# Delta lathe capacitor



## tomwilson74 (Apr 3, 2019)

My Delta lathe (46-250) needs a capacitor. I’ve tried two different ones and they both failed after about 20 seconds. I can’t find one that will work. The motor runs but I have to spin the chuck until it takes off on its own. Anyone have an issue and able to find a replacement? I tried one from Grainger last week on a recommendation and it sounded like a .22 round firing off!


----------



## duncsuss (Apr 3, 2019)

The search I did took me to Sawmill Creek and a couple other places where this problem has been described, but not really solved.

It read like you might be better served replacing the motor than continuing to blow up capacitors

Reactions: Thank You! 1


----------



## tomwilson74 (Apr 3, 2019)

I just went ahead and bought a new Nova Comet II.

Reactions: Like 1


----------



## William Tanner (Apr 3, 2019)

I recently did a rant here or on Wow about my Delta 46-460. After the off/on and forward/reverse had been problematic for years the lathe abruptly quit. Did some trouble shooting and decided the capacitor was likely the problem. It was soldered into the board. Also saw some unhealthy signs on the board itself. Ordered a control head (which came with a 1/2 hp motor) which I didn’t need from PSI. A friend came over today and the new control head did the trick. Back in business for about $150. Your lathe wasn’t listed for this kit but neither was mine. I called PSI and was told the kit would work for my lathe and it did. Might work for yours. Considering the cost of lathes this was a good remedy for me. Only drawback is the control head doesn’t have a reverse.

Reactions: Thank You! 1


----------



## tomwilson74 (Apr 4, 2019)

My Delta will run in reverse. I just spin it backwards and it takes off. It’s not supposed to though. ???

Reactions: Like 1 | Funny 1


----------



## William Tanner (Apr 4, 2019)

You are right Tom sounds like the capacitor. For me it was less hassle to replace whole thing. I was worried about other possible issues in the controller. Had a club member who started his lathe by hand spinning the chuck.
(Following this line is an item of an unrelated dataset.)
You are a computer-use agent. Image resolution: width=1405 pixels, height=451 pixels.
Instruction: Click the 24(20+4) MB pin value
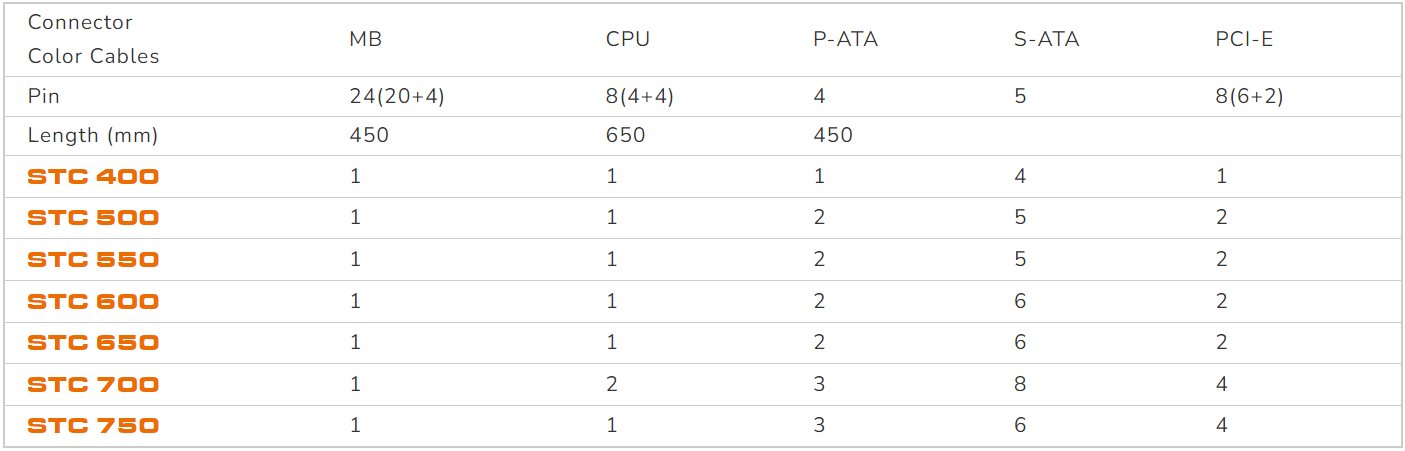tap(396, 97)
He didn’t have a forward or reverse issue though.

Reactions: Like 1


----------



## Sprung (Apr 4, 2019)

Might want to check in with @Schroedc - I know Colin used to run one of these lathes and had some electrical issues that he was able to take care of.

Even though you've got a new lathe on the way, if this one can be fixed and you have the space, having a second lathe wouldn't hurt anything. Would be nice to have set up as a dedicated buffer. Or to have two different setups going at once. For those reasons I'd have loved to have kept my previous lathe when I upgraded, but I didn't have the space to keep it and selling it was a provision of getting my wife to sign off on the upgrade.

Reactions: Like 1


----------



## William Tanner (Apr 4, 2019)

Matt. So right about keeping the second lathe. So missed it when it was down.

Reactions: Like 1


----------



## rocky1 (Apr 4, 2019)

tomwilson74 said:


> My Delta will run in reverse. I just spin it backwards and it takes off. It’s not supposed to though. ???
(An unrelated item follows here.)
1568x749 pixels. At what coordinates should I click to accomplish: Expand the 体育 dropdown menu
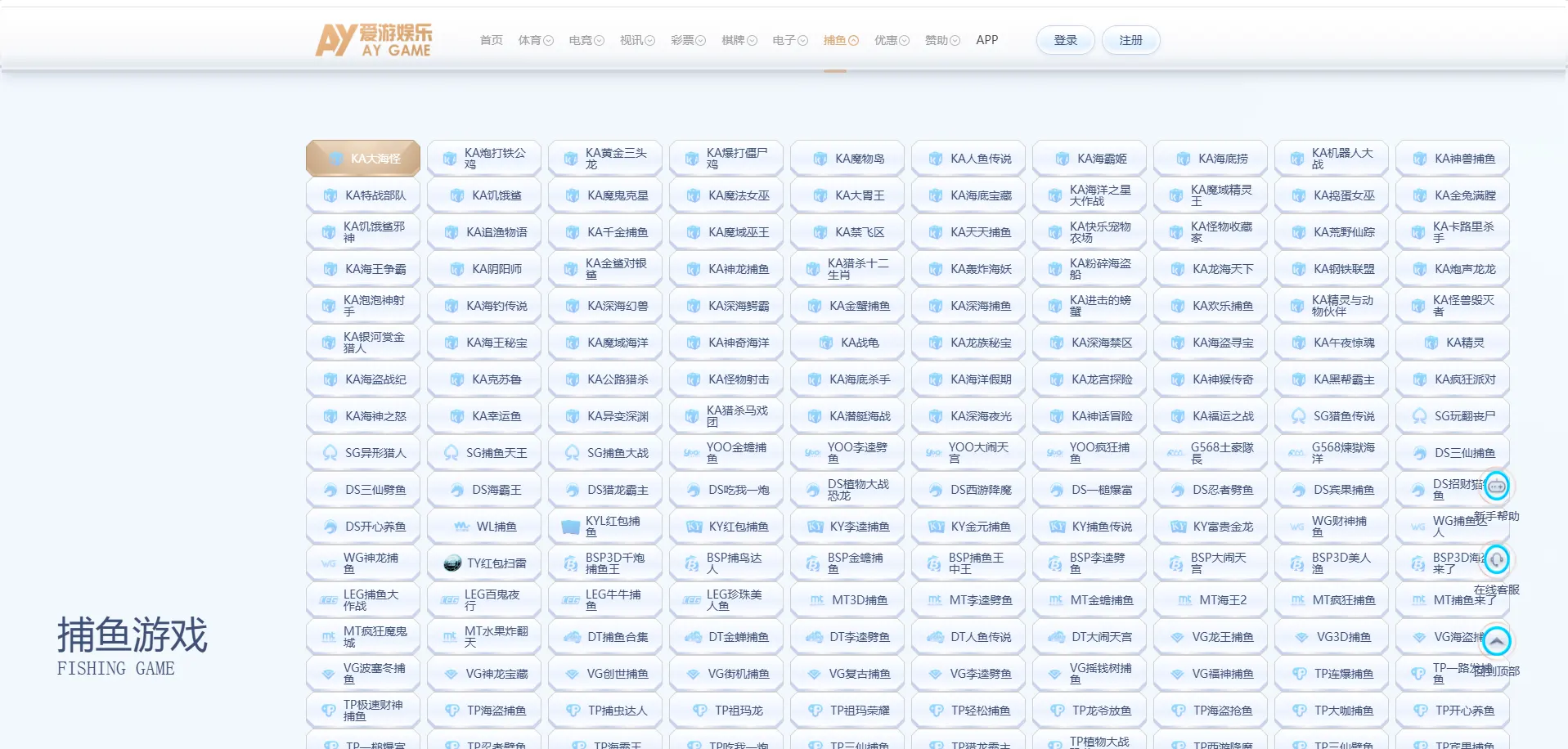[x=536, y=40]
Pretty much any electric motor will run backwards, if you know how to wire them, and install a barrel switch to reverse polarity. In your case, you are the starting capacitor, if you turn the motor in reverse with power applied, it's gonna run backwards. All reversing polarity does is tell the starting capacitor which way to start basically, after which, current applied turns it whatever direction it started.
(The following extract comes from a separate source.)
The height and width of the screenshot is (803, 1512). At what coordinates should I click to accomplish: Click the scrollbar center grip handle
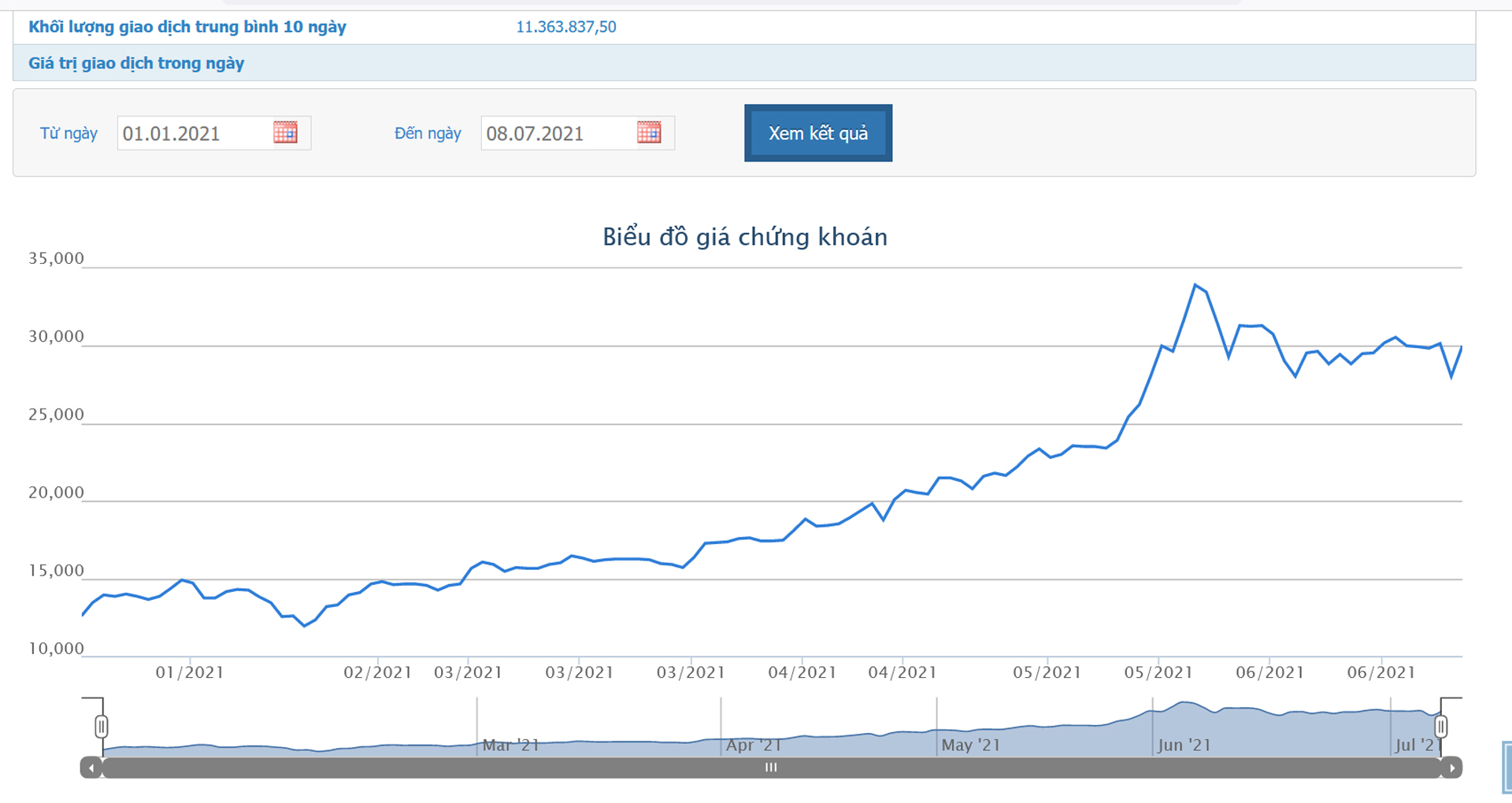click(771, 768)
I'm sure you are aware of it, but exercise caution doing that if you don't have a screw on your chuck to lock it in place.

Reactions: Like 1


----------



## tomwilson74 (Apr 4, 2019)

Sprung said:


> Might want to check in with @Schroedc - I know Colin used to run one of these lathes and had some electrical issues that he was able to take care of.
> 
> Even though you've got a new lathe on the way, if this one can be fixed and you have the space, having a second lathe wouldn't hurt anything. Would be nice to have set up as a dedicated buffer. Or to have two different setups going at once. For those reasons I'd have loved to have kept my previous lathe when I upgraded, but I didn't have the space to keep it and selling it was a provision of getting my wife to sign off on the upgrade.


Sprung, I plan on doing that. I’ll just use it with my Beall system as a buffing machine.

Reactions: Like 1


----------